The body asking for what spring is for
I think often, this time of year, of the patient who tells me she would like to do a cleanse. The instinct she is naming has its own classical name — Vasanta panchakarma, the spring-cleansing tradition that the ancient texts describe as the right work for this season specifically. She has read about cleanses; that topic is clear enough online. What has not been clear, online, are the symptoms that drove her to the cleanse in the first place. The fatigue and the unmoving weight have been read back to her as thyroid, as autoimmune, as something to test for. The sinuses and the ear pain have been read back as allergy, as mould, as something to investigate. By the time she arrives she has cross-referenced allopathic articles, naturopathic posts, search results, and an AI assistant or two, and she is carrying as much panic as instinct.

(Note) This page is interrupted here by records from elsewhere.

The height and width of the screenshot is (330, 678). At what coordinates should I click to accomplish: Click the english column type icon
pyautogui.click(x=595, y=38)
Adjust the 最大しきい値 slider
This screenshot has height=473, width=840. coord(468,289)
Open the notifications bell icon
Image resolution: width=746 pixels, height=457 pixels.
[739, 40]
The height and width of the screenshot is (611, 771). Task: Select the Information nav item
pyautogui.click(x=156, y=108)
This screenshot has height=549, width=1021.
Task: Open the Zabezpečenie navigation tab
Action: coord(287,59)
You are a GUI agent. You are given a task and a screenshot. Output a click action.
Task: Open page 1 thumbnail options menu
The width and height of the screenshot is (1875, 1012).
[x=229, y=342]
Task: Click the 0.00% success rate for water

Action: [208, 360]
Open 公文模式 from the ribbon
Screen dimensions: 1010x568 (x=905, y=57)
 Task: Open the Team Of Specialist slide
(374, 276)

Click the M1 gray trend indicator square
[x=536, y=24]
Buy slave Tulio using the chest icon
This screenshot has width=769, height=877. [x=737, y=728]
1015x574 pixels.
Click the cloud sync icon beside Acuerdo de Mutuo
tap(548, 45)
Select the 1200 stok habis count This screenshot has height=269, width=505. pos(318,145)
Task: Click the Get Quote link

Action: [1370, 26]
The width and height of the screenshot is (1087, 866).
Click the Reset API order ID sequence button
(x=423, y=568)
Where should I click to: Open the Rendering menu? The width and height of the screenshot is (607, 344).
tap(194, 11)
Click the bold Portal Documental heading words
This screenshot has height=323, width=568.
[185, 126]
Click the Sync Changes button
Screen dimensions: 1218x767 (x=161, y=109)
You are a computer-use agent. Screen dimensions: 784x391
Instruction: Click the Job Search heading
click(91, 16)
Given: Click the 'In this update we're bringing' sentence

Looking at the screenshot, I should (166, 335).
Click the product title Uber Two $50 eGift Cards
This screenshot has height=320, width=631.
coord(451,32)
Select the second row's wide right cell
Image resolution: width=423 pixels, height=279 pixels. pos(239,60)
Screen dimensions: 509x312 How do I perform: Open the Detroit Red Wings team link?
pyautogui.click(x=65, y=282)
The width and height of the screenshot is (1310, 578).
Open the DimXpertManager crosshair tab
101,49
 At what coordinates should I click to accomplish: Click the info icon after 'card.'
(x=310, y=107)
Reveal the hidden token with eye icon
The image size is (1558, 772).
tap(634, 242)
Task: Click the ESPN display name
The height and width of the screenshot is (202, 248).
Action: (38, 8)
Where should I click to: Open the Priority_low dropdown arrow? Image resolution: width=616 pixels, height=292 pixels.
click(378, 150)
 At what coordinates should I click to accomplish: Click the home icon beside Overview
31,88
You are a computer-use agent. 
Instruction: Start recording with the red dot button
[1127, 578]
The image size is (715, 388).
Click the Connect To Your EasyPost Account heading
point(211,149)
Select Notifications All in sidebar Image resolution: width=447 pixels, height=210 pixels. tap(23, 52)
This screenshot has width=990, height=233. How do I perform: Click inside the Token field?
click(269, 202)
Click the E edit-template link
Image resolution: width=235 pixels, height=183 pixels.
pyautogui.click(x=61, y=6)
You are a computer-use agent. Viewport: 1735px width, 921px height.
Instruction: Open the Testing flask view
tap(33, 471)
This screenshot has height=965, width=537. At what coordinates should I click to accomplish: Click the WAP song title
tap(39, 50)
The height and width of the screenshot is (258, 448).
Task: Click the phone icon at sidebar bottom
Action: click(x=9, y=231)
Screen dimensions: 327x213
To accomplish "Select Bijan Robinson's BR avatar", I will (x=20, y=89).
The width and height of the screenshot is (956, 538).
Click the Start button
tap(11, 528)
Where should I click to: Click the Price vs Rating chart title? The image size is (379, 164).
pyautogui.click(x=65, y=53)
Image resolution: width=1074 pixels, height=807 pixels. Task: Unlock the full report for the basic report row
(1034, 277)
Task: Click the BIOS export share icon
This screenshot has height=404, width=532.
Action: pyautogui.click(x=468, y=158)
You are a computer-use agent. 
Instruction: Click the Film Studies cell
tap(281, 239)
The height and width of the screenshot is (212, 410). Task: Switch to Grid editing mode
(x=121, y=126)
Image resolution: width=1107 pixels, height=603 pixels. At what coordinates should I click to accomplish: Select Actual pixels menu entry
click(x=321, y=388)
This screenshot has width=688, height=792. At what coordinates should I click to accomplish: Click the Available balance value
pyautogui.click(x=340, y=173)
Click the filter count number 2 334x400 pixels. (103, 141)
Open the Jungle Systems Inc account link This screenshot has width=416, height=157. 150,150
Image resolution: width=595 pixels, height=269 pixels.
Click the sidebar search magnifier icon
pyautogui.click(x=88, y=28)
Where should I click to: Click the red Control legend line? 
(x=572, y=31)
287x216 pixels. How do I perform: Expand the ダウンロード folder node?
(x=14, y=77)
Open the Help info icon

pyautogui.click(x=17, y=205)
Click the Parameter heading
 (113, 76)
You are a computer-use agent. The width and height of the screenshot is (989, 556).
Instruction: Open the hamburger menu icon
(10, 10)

The body asked the question first. The internet held the knowledge but not the reading. The consultation room is where the reading happens — for this latitude, this season, this body. This is, in my practice, the most common point of arrival: the patient who feels the season turning in her tissues, who has been searching for the word her body has already chosen, who walks into the consultation room with the right question already half-formed.
The work, when she comes, is rarely the dramatic cleanse she has imagined. More often it is the patient unwinding of three doshas held at once: the kapha that has not left, the pitta arriving early, the vata that the wind keeps stirring. It is the same work the garden is doing. The bed has to be cleared before it can be planted, but it also has to be loosened, also has to be warmed, also has to be read. None of those operations happens on a date.
The seedlings on my kitchen windowsill have another two weeks. The wind off the lake has come back this evening. The body, like the bed, has not yet been planted. But the season is asking, and the work has begun.